**TEXTO DE LECTURA:**
┌──
El declive de Europa, la Guerra fría, Latinoamérica
Siguiendo en el hilo argumental de Paul Johnson –acabada la Segunda Guerra Mundial, Europa dejó de ser el centro político y cultural del mundo– y para llegar con justeza a Latinoamérica, tornamos la vista, no para mirar “desde lo alto” sino ahora “en el tiempo”, a los años de Yalta (1945) y a la configuración bipolar del mundo de la posguerra, su directa consecuencia. Considerando sólo como marco de esta discusión a Europa, Asia y África, fijamos fundamentalmente la atención en Latinoamérica y en Chile.
Mientras que la URSS, bajo Stalin, tomaba bajo su dominio a Europa Central, incorporándola a la alianza militar conocida como Pacto de Varsovia, en 1947 los Estados Unidos, bajo la presidencia de Harry Truman (1945 – 1953), junto a siete aliados fundaba la OTAN (Organización del Tratado del Atlántico Norte), declarando el objetivo de garantizar la libertad y la seguridad de los países miembros, sea por medios políticos o militares. El gobernante demócrata, sucesor de F.D. Roosevelt, impulsaba el Plan Marshall para Europa, comprometiendo formalmente a los Estados Unidos en la contención del expansionismo soviético en el Viejo Continente.
└──
**INFORMACIÓN MOSTRADA:**
┌──
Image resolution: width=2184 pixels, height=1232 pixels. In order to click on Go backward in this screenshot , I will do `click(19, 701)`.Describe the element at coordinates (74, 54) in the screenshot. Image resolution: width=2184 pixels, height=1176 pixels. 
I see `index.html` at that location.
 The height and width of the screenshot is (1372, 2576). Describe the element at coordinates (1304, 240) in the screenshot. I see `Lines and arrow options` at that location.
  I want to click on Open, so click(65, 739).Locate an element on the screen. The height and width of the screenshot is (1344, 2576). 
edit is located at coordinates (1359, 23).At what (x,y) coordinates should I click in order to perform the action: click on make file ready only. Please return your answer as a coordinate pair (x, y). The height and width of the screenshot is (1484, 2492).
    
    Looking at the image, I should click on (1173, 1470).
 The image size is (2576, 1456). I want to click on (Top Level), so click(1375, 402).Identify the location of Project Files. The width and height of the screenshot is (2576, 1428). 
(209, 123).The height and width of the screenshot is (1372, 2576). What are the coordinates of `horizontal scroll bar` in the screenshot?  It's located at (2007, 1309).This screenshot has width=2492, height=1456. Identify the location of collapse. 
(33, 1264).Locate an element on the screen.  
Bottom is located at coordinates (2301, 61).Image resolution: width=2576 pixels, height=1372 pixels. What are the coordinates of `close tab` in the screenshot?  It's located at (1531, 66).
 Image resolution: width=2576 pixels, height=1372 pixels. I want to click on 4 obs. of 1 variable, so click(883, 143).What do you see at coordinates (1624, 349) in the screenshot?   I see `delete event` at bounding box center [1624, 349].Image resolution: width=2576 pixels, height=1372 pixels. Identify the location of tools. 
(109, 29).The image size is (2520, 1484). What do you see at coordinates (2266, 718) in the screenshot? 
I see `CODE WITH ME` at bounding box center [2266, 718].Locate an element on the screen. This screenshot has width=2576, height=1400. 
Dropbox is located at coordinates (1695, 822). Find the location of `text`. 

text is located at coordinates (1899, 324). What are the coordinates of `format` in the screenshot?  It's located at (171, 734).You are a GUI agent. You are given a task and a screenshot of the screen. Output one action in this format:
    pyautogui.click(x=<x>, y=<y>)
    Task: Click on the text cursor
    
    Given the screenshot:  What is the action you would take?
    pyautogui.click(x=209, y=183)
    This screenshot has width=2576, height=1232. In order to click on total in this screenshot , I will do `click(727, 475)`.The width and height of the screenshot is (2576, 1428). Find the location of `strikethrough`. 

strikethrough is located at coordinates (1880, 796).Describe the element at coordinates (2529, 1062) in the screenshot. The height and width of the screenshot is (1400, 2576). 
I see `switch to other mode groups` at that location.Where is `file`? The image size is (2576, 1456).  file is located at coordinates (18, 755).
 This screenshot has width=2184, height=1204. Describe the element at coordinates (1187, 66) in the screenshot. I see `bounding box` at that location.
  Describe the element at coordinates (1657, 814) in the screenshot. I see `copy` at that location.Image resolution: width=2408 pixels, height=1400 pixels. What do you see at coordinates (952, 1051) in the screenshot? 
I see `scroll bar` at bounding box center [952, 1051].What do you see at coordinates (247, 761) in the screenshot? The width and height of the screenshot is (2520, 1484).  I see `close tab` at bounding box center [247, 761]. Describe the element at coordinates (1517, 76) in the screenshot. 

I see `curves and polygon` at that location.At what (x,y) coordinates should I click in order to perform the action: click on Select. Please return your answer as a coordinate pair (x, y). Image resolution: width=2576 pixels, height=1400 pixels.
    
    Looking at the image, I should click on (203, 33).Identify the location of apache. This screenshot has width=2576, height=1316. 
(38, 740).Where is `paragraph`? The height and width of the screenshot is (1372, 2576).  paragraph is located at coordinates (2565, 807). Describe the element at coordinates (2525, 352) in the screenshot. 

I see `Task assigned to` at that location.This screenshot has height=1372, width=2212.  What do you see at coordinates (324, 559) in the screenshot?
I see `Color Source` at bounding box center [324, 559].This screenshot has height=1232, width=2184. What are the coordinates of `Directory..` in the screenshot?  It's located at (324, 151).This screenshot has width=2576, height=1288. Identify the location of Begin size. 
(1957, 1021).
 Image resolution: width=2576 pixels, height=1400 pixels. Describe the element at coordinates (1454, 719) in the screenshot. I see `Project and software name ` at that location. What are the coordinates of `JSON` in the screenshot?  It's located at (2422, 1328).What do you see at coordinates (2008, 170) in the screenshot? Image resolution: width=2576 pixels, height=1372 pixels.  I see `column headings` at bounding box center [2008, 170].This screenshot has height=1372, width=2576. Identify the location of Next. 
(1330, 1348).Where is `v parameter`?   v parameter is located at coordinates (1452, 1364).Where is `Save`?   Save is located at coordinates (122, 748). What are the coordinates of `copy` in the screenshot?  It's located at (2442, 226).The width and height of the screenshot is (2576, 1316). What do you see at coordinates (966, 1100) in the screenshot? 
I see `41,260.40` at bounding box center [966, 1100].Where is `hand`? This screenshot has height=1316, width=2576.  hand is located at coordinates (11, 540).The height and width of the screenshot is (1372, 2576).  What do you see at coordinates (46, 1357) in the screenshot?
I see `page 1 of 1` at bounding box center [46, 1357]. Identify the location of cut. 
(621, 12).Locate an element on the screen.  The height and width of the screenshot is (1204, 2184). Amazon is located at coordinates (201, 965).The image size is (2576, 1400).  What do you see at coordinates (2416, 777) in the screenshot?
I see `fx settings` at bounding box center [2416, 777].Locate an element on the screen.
└──
Según el texto de lectura, ¿a qué alianza militar incorporó la URSS a Europa Central? El listado no tiene relación alguna con el texto de lectura.

**RESULTADO ESPERADO:** Al Pacto de Varsovia.